*EXERCISE MATERIAL*:

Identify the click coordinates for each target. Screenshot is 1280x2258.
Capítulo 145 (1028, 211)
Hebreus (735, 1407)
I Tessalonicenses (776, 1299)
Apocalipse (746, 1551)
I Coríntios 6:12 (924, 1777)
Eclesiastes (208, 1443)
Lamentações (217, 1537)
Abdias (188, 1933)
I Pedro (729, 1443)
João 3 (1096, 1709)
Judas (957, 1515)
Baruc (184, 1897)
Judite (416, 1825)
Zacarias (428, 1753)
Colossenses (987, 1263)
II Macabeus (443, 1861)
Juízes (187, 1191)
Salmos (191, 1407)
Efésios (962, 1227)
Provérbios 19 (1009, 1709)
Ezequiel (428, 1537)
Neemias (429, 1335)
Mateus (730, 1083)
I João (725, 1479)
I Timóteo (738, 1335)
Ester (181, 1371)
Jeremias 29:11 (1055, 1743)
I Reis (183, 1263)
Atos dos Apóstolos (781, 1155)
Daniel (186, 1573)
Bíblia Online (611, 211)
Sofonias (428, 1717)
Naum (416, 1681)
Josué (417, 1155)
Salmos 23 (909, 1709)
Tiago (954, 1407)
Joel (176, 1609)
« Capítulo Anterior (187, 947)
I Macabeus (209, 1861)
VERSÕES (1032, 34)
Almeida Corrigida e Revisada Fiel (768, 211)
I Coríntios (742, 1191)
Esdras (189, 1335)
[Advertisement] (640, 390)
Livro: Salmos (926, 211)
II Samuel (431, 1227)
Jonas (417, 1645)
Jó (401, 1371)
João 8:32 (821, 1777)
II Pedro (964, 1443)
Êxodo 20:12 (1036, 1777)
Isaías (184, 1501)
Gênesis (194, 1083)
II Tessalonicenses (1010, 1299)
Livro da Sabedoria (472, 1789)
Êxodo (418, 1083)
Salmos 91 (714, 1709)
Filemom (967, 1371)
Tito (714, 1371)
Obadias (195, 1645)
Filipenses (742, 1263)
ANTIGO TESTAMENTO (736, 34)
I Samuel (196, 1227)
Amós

*EXERCISE DETAILS*: Repeat the entries above verbatim, but only from the line that has "Daniel (186, 1573)" down to the line that has "Salmos 91 (714, 1709)", inclusive.

*ANSWER BOX*:
Daniel (186, 1573)
Bíblia Online (611, 211)
Sofonias (428, 1717)
Naum (416, 1681)
Josué (417, 1155)
Salmos 23 (909, 1709)
Tiago (954, 1407)
Joel (176, 1609)
« Capítulo Anterior (187, 947)
I Macabeus (209, 1861)
VERSÕES (1032, 34)
Almeida Corrigida e Revisada Fiel (768, 211)
I Coríntios (742, 1191)
Esdras (189, 1335)
[Advertisement] (640, 390)
Livro: Salmos (926, 211)
II Samuel (431, 1227)
Jonas (417, 1645)
Jó (401, 1371)
João 8:32 (821, 1777)
II Pedro (964, 1443)
Êxodo 20:12 (1036, 1777)
Isaías (184, 1501)
Gênesis (194, 1083)
II Tessalonicenses (1010, 1299)
Livro da Sabedoria (472, 1789)
Êxodo (418, 1083)
Salmos 91 (714, 1709)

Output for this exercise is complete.